The town of Lalibela was originally known as Roha. It was renamed after the 12th-century King Lalibela, who commissioned these extraordinary churches.
Lalibela was a member of the Zagwe dynasty, which had seized the Ethiopian throne around 1000 AD. When his rivals began to increase in power, Lalibela sought the support of the powerful Ethiopian Orthodox Church by building the churches in this small town. King Lalibela’s goal was to create a New Jerusalem for those who could not make a pilgrimage to the Holy Land (and to create a sacred city to rival powerful Axum, with its Ark of the Covenant).
According to some reports, he had been to the Holy Land himself and was inspired by what he saw. But the king made no attempt to copy the churches of the Holy Land; in fact, Lalibela’s sacred architecture could not be more unique. The churches of Lalibela were not constructed — they were excavated. Each church was created by first carving out a wide trench on all four sides of the rock, then painstakingly chiseling out the interior. The largest church is 40 feet high, and the labor required to complete such a task with only hammers and chisels is astounding. Popular legend has it that angels came every night to pick up where the workmen had left off. One of the churches, Bet Maryam, contains a stone pillar on which King Lalibela wrote the secrets of the buildings’ construction. It is covered with old cloths and only the priests may look on it. King Lalibela’s project for gaining the church’s favor had two unexpected results: the creation of a holy place of unparalleled beauty and the king’s conversion to a religious life. After laboring for 20 years, he abdicated his throne to become a hermit, living in a cave and eating only roots and vegetables. To this day, Ethiopian Christians regard King Lalibela as one of their greatest saints. The churches have been in continuous use since they were built in the 12th century.

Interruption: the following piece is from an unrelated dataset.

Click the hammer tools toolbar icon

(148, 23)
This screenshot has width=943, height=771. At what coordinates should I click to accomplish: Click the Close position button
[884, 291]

The first Europeans to see these extraordinary holy sites were Portugese explorers in the 1520s, one of whom noted in his journal that the sights were so fantastic, he expected readers of his descriptions would accuse him of lying. ( Fransico Alvarez ).
We prepared you a hiking plan to Lalibela and the mountains surrounding Lalibela.

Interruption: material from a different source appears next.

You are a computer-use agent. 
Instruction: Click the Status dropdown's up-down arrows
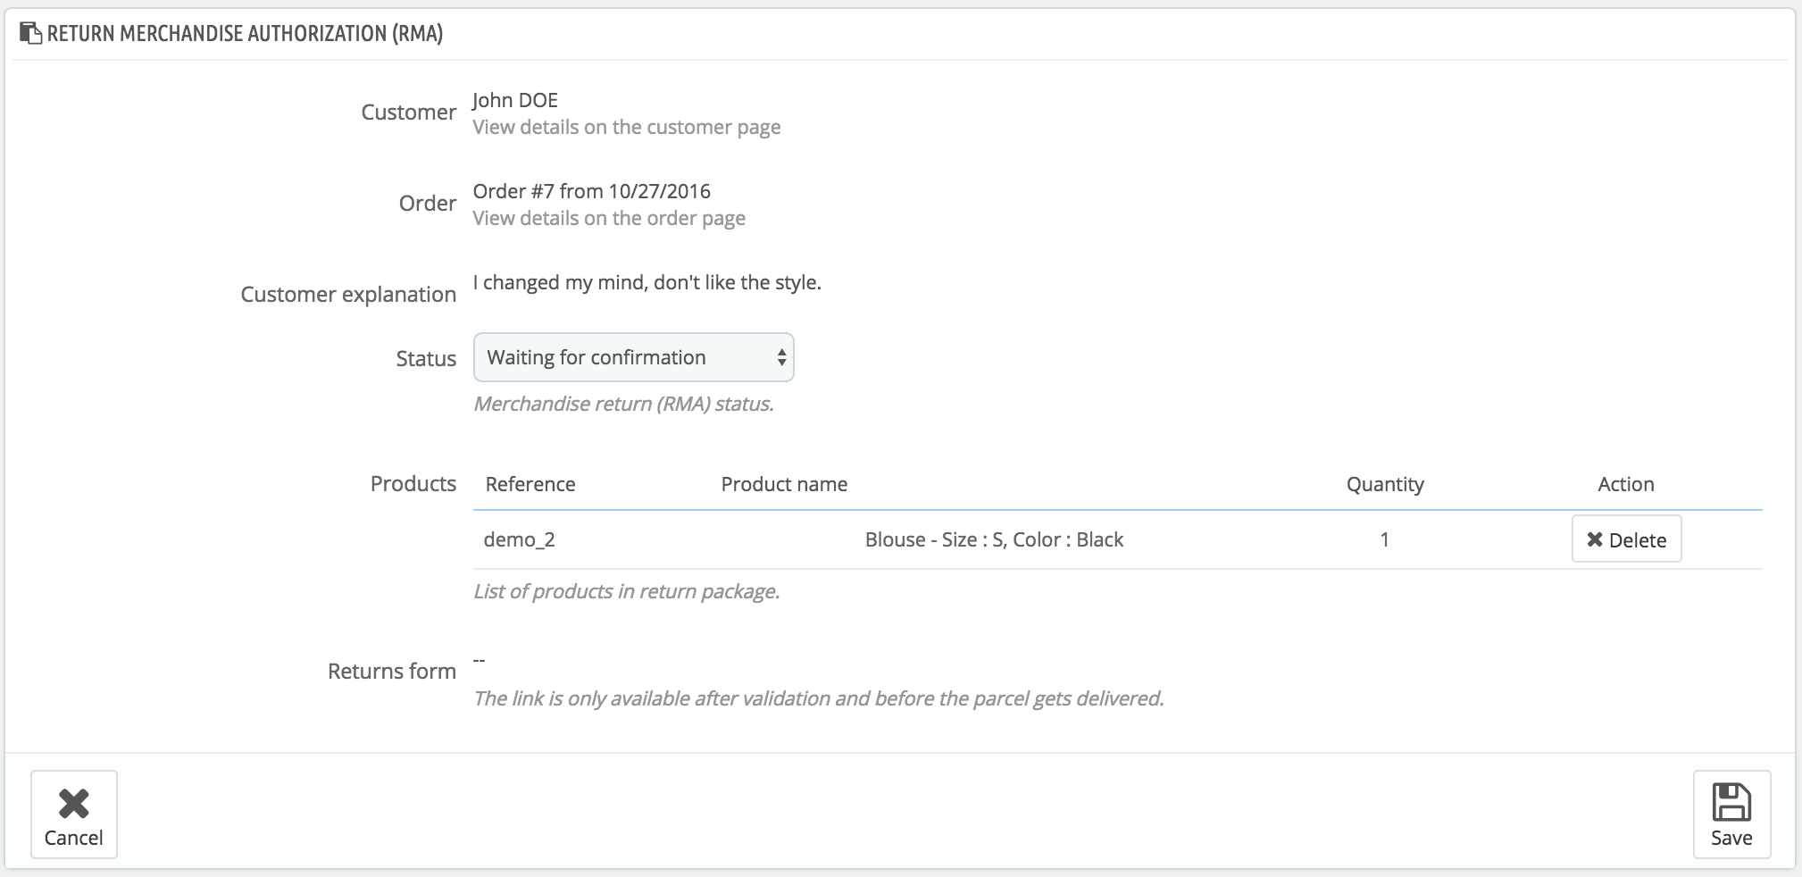click(781, 357)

Day 01: Addis Abab-Lalibela (2500m) In the morning, fly to Lalibela. The rest of the day, visit the first group of rock-hewn churches from 1200 AD. O/N: hotel.

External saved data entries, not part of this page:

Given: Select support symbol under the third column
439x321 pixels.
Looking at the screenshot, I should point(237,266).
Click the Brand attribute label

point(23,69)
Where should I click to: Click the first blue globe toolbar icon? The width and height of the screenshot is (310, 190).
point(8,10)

Day 02: Lalibela –Merebarbu (3500m) In the morning visit the second group of rock-hewn churches. In the afternoon, trek to Merebarbu enroute visitng Asheten Mariam monastery church from the 13th century. O/N: camping at Merebarbu.
Day 03: Merebarbu-Wedebye (3700m) Start the 4 hours trekking from Merebarbu to Wedebye (3600 to 3800). O/N: Camping at Wedebye .
Day 04: Wedebye-Abune Yosef (3900m) Continue the trek for ~4 hours to Abune Yosef (4130). En route enjoying the stunning view covered by afro alpine types of vegetations you will have the chance to spot endemic mammals like Gelada Baboon and Simen Fox. O/N: Camping at Abune Yosef.
Day 05: Abune Yosef-Degosach-Yimrhane Kirstos From Abune Yosef, the third highest pick in the Ethiopia, we will trek on the plateaus of Degosach en route visiting different villages. At Yimrhane Kirstos, you will visit the 12th Century built up cave church which is very famous for its unique style of architecture, construction and interior decorations. O/N: camping at Yimrha.
Day 06: Yimrha-Arbatu Ensesa-Lalibela In the morning, walk down hill to visit Arbatu Ensesa, a rock-hewn church from the 4th century AD. At the same point, meet your driver for the drive to Lalibela en-route visiting Bilbala Cherkos. O/N: Roha hotel.